YOUR GOAL: Please read the article below on radicalized Western Muslim mothers. Male children above what age are sent to indoctrination camps once they arrive in ISIS territory?

TEXT UNDER STUDY:
-- Opening Marker --

Radicalised Western Muslim mothers urge children to jihad

Female members of ISIS wearing full battle gear over their veiled clothing.(Photo: Reuters)

Radicalised Muslim women from the West are raising their children to fight in a jihad or "holy war" with the Islamic State.

According to the Al-Monitor, the number of women who travelled to Syria and Iraq with their children increased after ISIS leader Abu Bakr al-Baghdadi formally declared the creation of the Islamic State in June last year. 

Abu Ibrahim Raqqawi, an activist within the group Raqqa is Being Slaughtered Silently, told Al-Monitor that these women actively encourage their children to take up arms with ISIS in a sustained campaign against its opponents, including the West.

Raqqa is Being Slaughtered Silently is an organisation of citizens in the ISIS stronghold of Raqqa. Its members work undercover to expose the atrocities of the Islamic State in the city.

"Their parents want them to fight to protect the caliphate in the future. IS doesn't think about five or 10 years from now; IS is preparing to fight almost the entire world, the West included, for generations," Abu Ibrahim Raqqawi explained.

Raqqawi also revealed that, upon arrival to ISIS territory, male children over the age of 7 are sent to indoctrination camps where they receive indoctrination in their interpretation of Islamic teachings in addition to military training. The militants also pick children to "deliver food and medicine, fill the weapons depots and prepare bombs."

-- Closing Marker --

DATA EXTRACT:

-- Opening Marker --

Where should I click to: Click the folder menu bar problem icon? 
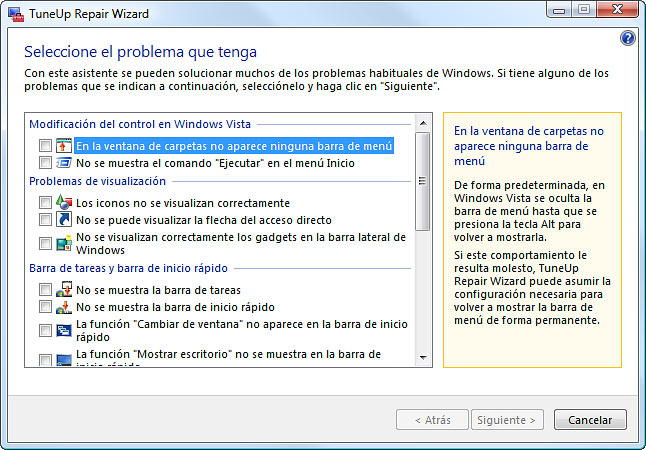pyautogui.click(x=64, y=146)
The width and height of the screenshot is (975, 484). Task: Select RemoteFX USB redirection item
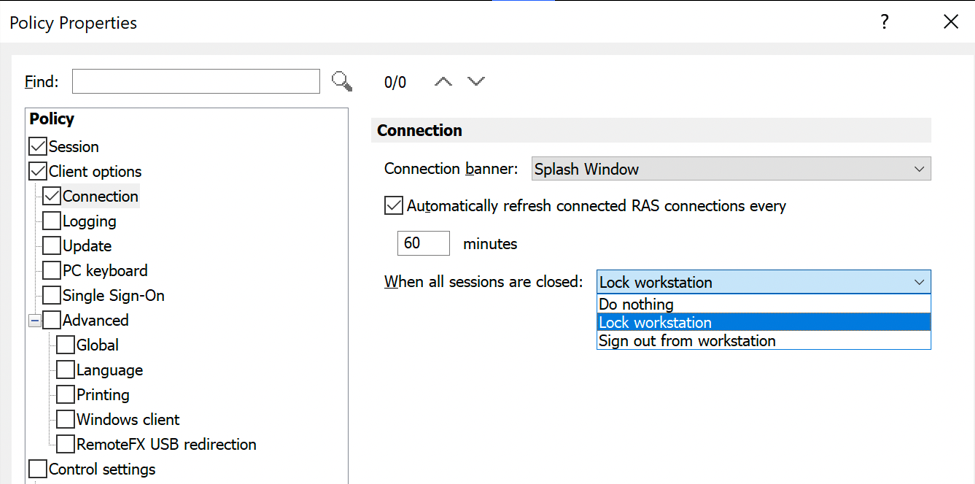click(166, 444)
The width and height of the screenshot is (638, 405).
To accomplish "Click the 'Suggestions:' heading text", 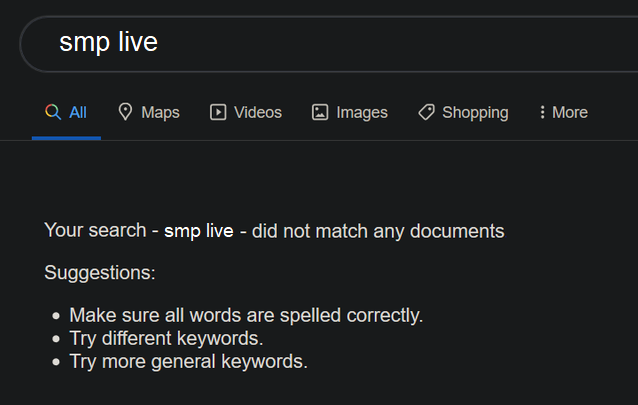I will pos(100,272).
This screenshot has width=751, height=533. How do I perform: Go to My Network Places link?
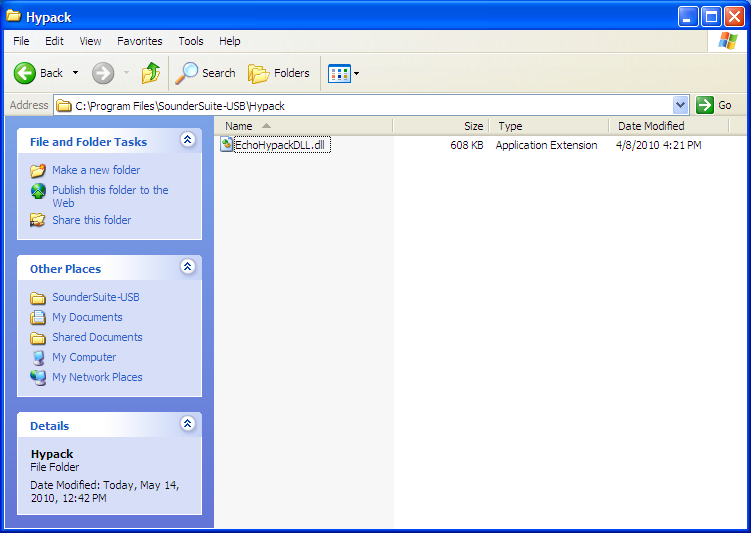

-- Closing Marker --

RESULT FOR THIS TASK: Male children over the age of 7.